Il passaporto nel covo che incastra gli apparati
Èla prova regina, l’elemento chiave per dimostrare il depistaggio. Il ritrovamento del passaporto di Giulio Regeni nel covo della banda di finti poliziotti accusati di averlo torturato e ucciso dimostra la messinscena degli apparati di sicurezza egiziani. Appare ormai evidente — per ammissione dello stesso ministro dell’Interno del Cairo Magdi Abdel-Ghaffar, quando ha assicurato che «l’indagine non è affatto chiusa» — che il gruppo criminale è estraneo alla cattura e all’assassinio del ricercatore italiano. E dunque il fatto che i banditi fossero in possesso del suo documento e del tesserino universitario viene ritenuto fondamentale per i magistrati italiani, perché può consentire di far scoprire chi glielo ha consegnato. È quanto il team investigativo italiano composto da poliziotti dello Sco e carabinieri del Ros chiederanno dunque all’incontro del 5 aprile con i colleghi egiziani. La delega del procuratore Giuseppe Pignatone e del sostituto Sergio Colaiocco è esplicita: ottenere l’elenco dei «contatti» dei cinque uomini — peraltro uccisi nel corso di una sparatoria — potendo esaminare i loro tabulati telefonici, gli spostamenti nel giorno del rapimento del giovane e in quello del ritrovamento del corpo, ogni altro elemento utile a capire con chi abbiano avuto rapporti prima di essere eliminati ed evidentemente poi utilizzati come capro espiatorio.

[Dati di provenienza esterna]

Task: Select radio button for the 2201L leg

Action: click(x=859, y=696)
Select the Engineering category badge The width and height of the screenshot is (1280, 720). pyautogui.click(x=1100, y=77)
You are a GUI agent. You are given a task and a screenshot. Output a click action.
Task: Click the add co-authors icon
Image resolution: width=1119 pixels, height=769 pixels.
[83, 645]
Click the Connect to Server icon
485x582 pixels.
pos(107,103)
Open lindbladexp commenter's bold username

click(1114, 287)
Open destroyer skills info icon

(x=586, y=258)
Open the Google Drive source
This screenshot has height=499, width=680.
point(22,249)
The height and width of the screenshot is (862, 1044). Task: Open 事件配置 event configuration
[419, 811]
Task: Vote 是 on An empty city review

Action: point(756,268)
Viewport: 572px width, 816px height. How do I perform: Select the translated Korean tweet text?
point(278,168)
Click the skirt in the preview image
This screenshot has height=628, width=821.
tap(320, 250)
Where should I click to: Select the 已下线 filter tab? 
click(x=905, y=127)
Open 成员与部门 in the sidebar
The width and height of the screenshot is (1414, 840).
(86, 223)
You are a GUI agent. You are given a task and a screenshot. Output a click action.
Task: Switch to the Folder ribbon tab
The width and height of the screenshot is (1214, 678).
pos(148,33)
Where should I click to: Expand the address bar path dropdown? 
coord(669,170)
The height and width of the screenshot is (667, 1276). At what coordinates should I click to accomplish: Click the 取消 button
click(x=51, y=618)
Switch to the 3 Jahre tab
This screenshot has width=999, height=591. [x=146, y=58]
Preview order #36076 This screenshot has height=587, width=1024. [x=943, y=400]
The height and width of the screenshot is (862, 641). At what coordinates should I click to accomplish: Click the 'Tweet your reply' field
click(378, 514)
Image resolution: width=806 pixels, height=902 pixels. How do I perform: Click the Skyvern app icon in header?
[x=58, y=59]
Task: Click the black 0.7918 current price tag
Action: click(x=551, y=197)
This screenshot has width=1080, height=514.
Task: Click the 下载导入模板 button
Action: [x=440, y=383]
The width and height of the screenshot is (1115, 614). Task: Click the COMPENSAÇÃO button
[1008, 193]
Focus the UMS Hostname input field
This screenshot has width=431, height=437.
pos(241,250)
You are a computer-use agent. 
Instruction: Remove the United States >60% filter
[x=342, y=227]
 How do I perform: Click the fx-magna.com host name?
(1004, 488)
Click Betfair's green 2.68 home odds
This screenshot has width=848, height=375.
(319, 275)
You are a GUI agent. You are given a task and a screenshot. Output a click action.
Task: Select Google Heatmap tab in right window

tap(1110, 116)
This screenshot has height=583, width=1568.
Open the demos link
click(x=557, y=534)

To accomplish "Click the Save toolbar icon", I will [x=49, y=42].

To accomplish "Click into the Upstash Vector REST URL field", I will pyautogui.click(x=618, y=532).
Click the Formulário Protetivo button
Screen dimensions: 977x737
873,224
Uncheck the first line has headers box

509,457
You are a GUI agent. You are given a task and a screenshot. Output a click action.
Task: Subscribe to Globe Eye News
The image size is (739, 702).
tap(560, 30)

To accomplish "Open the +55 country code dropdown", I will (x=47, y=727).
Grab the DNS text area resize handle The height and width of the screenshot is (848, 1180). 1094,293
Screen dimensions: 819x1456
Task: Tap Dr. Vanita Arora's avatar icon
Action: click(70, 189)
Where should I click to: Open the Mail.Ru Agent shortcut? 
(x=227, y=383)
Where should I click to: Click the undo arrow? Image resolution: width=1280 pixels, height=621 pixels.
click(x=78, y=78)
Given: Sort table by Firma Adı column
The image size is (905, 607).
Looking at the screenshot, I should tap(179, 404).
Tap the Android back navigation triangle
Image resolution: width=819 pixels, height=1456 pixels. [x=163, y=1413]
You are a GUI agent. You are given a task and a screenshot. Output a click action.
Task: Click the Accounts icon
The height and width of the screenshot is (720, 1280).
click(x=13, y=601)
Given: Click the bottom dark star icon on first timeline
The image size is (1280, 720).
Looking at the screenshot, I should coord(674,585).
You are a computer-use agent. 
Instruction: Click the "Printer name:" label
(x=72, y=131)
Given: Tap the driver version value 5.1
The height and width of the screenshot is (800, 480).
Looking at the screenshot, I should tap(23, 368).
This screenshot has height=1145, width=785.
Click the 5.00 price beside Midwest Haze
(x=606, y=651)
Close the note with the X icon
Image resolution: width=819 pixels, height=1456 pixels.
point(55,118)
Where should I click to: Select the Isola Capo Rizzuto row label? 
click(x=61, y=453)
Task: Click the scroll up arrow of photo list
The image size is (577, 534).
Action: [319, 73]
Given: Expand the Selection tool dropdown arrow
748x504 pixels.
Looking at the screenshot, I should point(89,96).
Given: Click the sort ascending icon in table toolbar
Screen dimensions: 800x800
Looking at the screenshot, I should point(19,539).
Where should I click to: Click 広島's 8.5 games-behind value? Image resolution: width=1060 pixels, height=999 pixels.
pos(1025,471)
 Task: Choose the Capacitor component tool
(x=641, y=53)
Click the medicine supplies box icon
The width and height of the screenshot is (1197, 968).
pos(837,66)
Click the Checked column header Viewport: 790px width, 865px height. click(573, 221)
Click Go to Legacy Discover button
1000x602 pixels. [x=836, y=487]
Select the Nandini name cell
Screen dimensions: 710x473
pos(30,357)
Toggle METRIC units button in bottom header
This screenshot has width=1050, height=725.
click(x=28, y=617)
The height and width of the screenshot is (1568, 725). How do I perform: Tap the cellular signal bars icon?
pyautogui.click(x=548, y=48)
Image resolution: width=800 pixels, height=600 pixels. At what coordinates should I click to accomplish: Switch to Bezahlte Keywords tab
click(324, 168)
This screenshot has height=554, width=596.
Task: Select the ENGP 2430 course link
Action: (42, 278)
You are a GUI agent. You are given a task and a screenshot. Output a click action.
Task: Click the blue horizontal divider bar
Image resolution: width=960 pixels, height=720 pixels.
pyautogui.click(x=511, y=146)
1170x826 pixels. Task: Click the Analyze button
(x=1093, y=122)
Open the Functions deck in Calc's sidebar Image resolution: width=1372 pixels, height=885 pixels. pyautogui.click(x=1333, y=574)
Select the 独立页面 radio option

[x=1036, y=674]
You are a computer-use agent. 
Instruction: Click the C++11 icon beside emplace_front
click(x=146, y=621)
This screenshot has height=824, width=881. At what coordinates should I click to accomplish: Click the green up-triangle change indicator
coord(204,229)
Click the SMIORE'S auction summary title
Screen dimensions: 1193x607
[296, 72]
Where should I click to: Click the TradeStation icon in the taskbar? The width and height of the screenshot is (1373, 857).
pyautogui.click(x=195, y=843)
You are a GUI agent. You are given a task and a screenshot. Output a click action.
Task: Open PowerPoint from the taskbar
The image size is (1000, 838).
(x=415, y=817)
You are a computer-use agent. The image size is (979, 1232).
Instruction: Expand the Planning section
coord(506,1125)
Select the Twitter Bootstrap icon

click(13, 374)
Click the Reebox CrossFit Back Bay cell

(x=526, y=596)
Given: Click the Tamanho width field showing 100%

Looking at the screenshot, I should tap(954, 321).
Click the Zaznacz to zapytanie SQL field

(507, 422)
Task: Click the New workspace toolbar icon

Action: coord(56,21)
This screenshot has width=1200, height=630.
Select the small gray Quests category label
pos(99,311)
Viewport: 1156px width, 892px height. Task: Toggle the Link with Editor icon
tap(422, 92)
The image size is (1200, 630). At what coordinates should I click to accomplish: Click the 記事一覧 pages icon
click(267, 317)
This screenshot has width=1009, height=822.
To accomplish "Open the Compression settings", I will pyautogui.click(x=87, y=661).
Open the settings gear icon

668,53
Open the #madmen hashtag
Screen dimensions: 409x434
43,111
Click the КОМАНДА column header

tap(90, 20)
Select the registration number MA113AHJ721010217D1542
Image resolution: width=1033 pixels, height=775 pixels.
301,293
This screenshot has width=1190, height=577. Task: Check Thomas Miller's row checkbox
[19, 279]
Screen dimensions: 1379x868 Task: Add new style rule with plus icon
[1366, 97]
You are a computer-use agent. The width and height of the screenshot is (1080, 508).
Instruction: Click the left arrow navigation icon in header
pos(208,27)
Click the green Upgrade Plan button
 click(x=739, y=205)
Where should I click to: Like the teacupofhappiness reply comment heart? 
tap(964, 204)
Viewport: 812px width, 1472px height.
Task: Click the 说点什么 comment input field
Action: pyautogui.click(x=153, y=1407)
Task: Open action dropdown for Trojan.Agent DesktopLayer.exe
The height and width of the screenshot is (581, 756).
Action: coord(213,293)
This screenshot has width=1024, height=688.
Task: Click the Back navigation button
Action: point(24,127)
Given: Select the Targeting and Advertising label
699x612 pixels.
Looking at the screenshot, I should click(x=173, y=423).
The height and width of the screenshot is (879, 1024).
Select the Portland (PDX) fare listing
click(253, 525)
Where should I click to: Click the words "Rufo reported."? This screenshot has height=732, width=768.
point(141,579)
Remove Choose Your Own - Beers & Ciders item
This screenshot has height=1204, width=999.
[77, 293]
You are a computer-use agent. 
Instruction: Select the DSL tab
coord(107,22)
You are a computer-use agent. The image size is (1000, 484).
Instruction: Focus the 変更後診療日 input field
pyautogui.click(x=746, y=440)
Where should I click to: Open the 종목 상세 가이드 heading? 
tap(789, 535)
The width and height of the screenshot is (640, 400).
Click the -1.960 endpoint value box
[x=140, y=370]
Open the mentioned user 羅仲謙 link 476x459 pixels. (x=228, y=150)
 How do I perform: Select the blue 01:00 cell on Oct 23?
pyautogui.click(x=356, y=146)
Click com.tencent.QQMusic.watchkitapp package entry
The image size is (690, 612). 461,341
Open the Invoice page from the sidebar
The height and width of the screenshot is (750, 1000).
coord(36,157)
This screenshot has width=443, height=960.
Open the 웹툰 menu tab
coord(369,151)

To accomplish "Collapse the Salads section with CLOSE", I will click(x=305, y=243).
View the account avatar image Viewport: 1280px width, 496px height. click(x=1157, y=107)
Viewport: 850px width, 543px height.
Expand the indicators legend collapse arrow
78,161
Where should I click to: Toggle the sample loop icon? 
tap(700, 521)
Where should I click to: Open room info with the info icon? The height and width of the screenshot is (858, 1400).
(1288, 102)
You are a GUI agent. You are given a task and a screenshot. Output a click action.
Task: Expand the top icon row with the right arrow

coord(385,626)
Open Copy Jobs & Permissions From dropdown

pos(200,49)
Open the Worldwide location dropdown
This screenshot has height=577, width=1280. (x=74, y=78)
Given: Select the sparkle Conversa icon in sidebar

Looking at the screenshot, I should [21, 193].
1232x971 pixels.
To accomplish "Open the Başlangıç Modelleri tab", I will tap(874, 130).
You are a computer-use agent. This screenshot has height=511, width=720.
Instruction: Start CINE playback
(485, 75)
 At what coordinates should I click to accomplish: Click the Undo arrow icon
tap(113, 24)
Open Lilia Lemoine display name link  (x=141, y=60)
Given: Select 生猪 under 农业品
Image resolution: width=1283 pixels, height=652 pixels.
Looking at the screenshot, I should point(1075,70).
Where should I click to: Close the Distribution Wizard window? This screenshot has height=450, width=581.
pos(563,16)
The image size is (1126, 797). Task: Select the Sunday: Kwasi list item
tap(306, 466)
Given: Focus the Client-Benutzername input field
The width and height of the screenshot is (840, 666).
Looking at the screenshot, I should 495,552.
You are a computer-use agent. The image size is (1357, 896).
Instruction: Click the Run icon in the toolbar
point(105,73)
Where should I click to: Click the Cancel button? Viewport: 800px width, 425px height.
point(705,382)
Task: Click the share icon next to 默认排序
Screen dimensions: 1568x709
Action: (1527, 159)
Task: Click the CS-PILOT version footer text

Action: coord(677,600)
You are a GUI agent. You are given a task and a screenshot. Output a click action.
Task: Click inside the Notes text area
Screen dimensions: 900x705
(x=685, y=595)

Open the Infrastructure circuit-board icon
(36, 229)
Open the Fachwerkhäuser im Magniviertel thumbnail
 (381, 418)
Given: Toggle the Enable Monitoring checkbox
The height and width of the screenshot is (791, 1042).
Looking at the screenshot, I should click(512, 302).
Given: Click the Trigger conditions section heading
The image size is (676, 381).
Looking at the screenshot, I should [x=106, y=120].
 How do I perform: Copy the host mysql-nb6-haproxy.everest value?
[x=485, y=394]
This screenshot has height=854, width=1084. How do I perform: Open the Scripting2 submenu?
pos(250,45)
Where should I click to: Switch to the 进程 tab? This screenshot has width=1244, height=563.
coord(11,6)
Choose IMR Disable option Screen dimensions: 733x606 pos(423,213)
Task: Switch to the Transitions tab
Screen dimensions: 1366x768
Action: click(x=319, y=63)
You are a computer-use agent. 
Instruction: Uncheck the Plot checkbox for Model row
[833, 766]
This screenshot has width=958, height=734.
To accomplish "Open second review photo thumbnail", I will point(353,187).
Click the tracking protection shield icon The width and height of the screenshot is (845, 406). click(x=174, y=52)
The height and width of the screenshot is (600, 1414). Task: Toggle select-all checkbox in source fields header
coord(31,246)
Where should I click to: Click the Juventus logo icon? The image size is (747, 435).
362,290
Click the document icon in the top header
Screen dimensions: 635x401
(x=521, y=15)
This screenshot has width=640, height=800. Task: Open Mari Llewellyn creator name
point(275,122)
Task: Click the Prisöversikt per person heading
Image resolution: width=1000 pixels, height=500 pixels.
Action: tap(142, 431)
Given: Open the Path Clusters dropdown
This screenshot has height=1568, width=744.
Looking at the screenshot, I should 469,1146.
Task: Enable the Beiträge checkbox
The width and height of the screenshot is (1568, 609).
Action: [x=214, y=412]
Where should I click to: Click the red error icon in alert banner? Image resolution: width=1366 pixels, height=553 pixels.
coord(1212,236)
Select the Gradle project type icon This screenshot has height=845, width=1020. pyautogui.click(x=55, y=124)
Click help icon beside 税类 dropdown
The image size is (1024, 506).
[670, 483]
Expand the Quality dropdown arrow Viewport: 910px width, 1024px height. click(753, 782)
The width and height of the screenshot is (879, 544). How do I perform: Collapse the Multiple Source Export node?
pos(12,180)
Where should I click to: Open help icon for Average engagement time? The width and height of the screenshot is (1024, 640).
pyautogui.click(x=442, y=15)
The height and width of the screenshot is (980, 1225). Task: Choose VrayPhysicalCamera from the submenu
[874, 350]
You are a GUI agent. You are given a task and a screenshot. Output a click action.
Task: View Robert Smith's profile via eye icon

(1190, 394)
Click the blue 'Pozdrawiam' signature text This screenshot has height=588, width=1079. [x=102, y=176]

I pubblici ministeri italiani sono adesso in prima linea nella ricerca della verità, ma non si può credere di delegare esclusivamente a loro questo compito. Perché se davvero si vuole sapere chi sono gli assassini di Giulio Regeni, all’iniziativa giudiziaria si deve affiancare un’azione politica forte e decisa. Un’iniziativa del governo che faccia valere le proprie ragioni proprio chiedendo conto del rinvenimento di quegli oggetti personali nel covo della banda. L’ennesima presa in giro.